‘Meghalayan Age’: New chapter in earth’s history
NEWDELHI: The most recent ‘age’ in earth’s 4.54 billion year history began 4,200 years ago and has officially been designated the ‘Meghalayan Age’.
The earth’s recorded history is divided into units of eon, era, period, epoch and age, with the age being the smallest unit of geologic time. Meghalaya is now part of geologic history, as is a slice of stalagmite found in the Mawmluh cave in the northeastern state. Located at an elevation of 1,290 metres, Mawmluh cave in the Khasi hills is one of the longest and deepest in India, and conditions here suitable for preserving transition signals.
The demarcation is significant for multiple reasons. It is the first formal geological subdivision of the Holocene epoch that began 11,600 years ago and extends to the present, into three ages: Greenlandian, Northgrippian and Meghalayan.
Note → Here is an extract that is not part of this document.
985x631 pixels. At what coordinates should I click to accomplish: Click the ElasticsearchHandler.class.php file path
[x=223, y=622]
“The onset of the Meghalayan age is marked by what is known as the 4.2 ka (thousand years) climatic event that registers as a severe drought in records from many low latitude regions, and by increases in precipitation in others, especially in the high latitudes,” Mike Walker, who heads the working group on the subdivision of the Holocene at the International Commission on Stratigraphy (ICS), the body tasked with defining the geologic time scale, said in an emailed interview.
“It is a period of increasingly unstable climate and reflects a significant reorganisation of ocean and atmosphere circulation patterns.”
Geologists examine sedimentary deposits on land, ice cores and deposits below the seafloor, for clues to when dramatic changes took place — dramatic enough to be designated as a new phase in earth’s history. Something akin to a medical examiner looking for transformative changes in the human body when it enters a new phase of life such as puberty.
The clinching marker was found in stalagmite or rock formations rising from the floor in Mawmluh cave.
Among these formations scientists have found the clearest chemical signal for a transition from the preceding Northgrippian age.
A portion of stalagmite is now a Global Boundary Stratotype Section and Points, the first formally ratified GSSP in India. These reference points have to be internationally agreed upon based on clear evidence.
This also is the first time a cultural event linked to a climatic phenomena with implications for civilisations across the globe, marks the start of a geological unit of time. The start of this age is linked to upheavals in north Africa, the Middle East and Asia. Around this time Akkadian Empire collapsed in Mesopotamia because of sudden aridification, and the Old Kingdom in Egypt was vanquished after a flurry of Nile floods,a nd the Indus Valley civilisation shifted from the urban Harappan civilisation to a rural post-urban society. These changes on the Indian subcontinent are believed to have resulted from a weakening of the Indian monsoon that precipitated drought conditions. In China, extreme dry conditions have been linked to the decay of many Neololithic cultures.
“It seems a sensible and widely welcomed subdivision within that community, and the formalisation seems to be widely regarded as a useful step, to precisely fix the meaning of the subdivisions,” said Jan Zalasiewicz, a professor at the University of Leicester who was not directly involved with the ratification.
The designation is not without controversy. Scientists have challenged the move noting that this thwarts efforts to carve out the Anthropocene epoch, that would succeed the Holocene, in recognition of the human footprint on the entire planet.
“With the ongoing discussions concerning the Anthropocene Epoch many colleagues feel that the Holocene is an outdated term and it should be removed and replaced by the Anthropocene,” Mark Maslin, at the University College London, said. “Hence the three Ages described recently are not required and are purely in place as a political means of trying to save the Holocene.”
Another point of contention is that the episodes that are used to mark the start of the stages are not truly global in scope. In the case of the Meghalayan age, Muslin said, “the mega drought only affected civilisations in the Middle East and North Africa, India and parts of China,” and leaves out “the huge civilisations that existed in the Americas and Africa and Northern Europe.”